Bookmark and Share

Notice: On April 23, 2014, Statalist moved from an email list to a forum, based at statalist.org.


[Date Prev][Date Next][Thread Prev][Thread Next][Date Index][Thread Index]

Re: st: merging two datasets: companies with daily stock data


From   Dan Blanchette <[email protected]>
To   [email protected]
Subject   Re: st: merging two datasets: companies with daily stock data
Date   Thu, 11 Nov 2010 10:07:15 -0500 (EST)

Would this work for you?

 merge 1:1 company_id date using "daily market data.dta" ///
   keep(master match)

This will keep all the observations of the master data
and only keep data from the merging dataset that matches
by company_id and date.

HTH,
Dan Blanchette
Research Associate
Center for Entrepreneurship and Innovation
Duke University's Fuqua School of Business
[email protected]

Hi,

It is possible to load a subset of a dataset. The syntax is:

use [varlist] [if] [in] using filename [, clear nolabel]

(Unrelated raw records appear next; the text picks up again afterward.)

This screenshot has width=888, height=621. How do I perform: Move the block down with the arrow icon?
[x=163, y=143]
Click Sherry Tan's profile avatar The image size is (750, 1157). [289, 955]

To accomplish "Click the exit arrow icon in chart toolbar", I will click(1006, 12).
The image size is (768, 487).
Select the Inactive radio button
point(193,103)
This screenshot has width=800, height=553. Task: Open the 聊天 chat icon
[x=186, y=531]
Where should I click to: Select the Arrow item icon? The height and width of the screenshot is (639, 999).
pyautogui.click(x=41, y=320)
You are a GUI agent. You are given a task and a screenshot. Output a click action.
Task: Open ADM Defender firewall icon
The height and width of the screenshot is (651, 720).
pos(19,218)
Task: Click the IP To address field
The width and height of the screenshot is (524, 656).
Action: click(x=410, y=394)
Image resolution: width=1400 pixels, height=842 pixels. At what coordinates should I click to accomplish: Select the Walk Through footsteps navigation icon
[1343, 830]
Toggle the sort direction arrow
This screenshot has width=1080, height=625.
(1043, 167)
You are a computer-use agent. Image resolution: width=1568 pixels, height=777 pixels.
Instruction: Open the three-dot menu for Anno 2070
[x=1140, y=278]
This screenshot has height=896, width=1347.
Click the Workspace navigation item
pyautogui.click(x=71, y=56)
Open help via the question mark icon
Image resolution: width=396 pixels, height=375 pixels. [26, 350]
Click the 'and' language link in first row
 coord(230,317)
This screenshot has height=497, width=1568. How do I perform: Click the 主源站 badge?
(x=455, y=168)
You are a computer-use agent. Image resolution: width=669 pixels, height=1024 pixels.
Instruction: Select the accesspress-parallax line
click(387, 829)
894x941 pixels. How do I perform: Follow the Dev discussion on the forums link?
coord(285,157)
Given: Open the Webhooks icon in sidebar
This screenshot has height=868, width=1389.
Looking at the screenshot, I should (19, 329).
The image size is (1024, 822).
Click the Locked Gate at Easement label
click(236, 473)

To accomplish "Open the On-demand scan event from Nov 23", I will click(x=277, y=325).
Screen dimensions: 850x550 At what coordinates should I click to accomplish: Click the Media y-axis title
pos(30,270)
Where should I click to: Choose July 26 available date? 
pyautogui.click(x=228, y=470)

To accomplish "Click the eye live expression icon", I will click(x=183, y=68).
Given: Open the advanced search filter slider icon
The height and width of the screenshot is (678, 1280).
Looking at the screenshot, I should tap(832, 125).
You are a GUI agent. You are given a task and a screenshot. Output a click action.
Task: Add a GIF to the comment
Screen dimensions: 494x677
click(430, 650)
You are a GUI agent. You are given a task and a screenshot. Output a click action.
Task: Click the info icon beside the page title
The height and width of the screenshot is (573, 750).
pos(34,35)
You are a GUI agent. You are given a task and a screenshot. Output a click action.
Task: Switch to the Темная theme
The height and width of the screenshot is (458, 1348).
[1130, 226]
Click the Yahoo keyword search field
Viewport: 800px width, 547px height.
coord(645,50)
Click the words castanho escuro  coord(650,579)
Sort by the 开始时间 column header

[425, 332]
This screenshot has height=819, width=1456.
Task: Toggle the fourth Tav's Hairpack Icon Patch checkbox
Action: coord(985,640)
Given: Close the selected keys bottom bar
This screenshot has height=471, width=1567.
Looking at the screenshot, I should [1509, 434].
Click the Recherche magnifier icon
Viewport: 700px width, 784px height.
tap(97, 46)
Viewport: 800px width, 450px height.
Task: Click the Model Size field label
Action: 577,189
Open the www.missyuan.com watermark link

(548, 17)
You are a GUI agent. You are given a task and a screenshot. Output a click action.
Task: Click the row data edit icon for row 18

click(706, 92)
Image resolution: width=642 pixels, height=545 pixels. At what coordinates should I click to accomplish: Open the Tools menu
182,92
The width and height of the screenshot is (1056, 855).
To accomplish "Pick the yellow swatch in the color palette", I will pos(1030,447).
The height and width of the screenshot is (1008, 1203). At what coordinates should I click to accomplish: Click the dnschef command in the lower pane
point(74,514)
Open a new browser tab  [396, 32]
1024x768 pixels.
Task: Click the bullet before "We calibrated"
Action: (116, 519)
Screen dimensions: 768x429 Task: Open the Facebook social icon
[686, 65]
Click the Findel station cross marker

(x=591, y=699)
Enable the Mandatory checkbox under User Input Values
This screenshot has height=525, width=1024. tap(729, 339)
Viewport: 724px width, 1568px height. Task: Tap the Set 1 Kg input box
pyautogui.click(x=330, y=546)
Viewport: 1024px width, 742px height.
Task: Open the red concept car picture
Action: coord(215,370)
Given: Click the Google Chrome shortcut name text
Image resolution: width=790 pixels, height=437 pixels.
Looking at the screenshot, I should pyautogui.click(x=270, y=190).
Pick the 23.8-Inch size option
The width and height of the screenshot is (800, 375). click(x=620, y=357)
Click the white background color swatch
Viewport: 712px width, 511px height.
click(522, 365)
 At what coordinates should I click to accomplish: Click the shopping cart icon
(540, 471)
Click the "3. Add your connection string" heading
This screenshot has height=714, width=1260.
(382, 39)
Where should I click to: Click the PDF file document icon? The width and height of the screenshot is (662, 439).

See "help use" . In your case, I would think you will need the -if-
qualifier for the date conditions.

On Thu, Nov 11, 2010 at 1:59 AM, Nuno Soares <[email protected]> wrote:
Hi everyone,

I'm trying to implement a bit of code that I normally use in SAS, but I'm
having some trouble to implement in Stata given the magnitude of data that
it requires.
Imagine you have two data files: one with a list of companies with a given
date (say an event date) associated and the other with daily stock market
data. The file with the companies can have the same company with multiple
events. Problem: get the market data for a given period (say event date -
260 days).

This problems seems to be easily solved by using a m:1 merge with the
company ID as the merge variable. This would get all the daily data,
irrespective of the event date, into the merge file and I could then delete
those dates that are not needed.

Now, imagine the company and event date file has 1000 observations all of
which represent firms that have 10 years of daily market data, and I still
just want event date - 260 days. This would mean that the merge process
would lead to a file with 1000*10*260=2600000 observations, of which I only
needed 10%. As both the files become increasingly bigger, the time needed to
merge becomes longer and the memory requirements increase.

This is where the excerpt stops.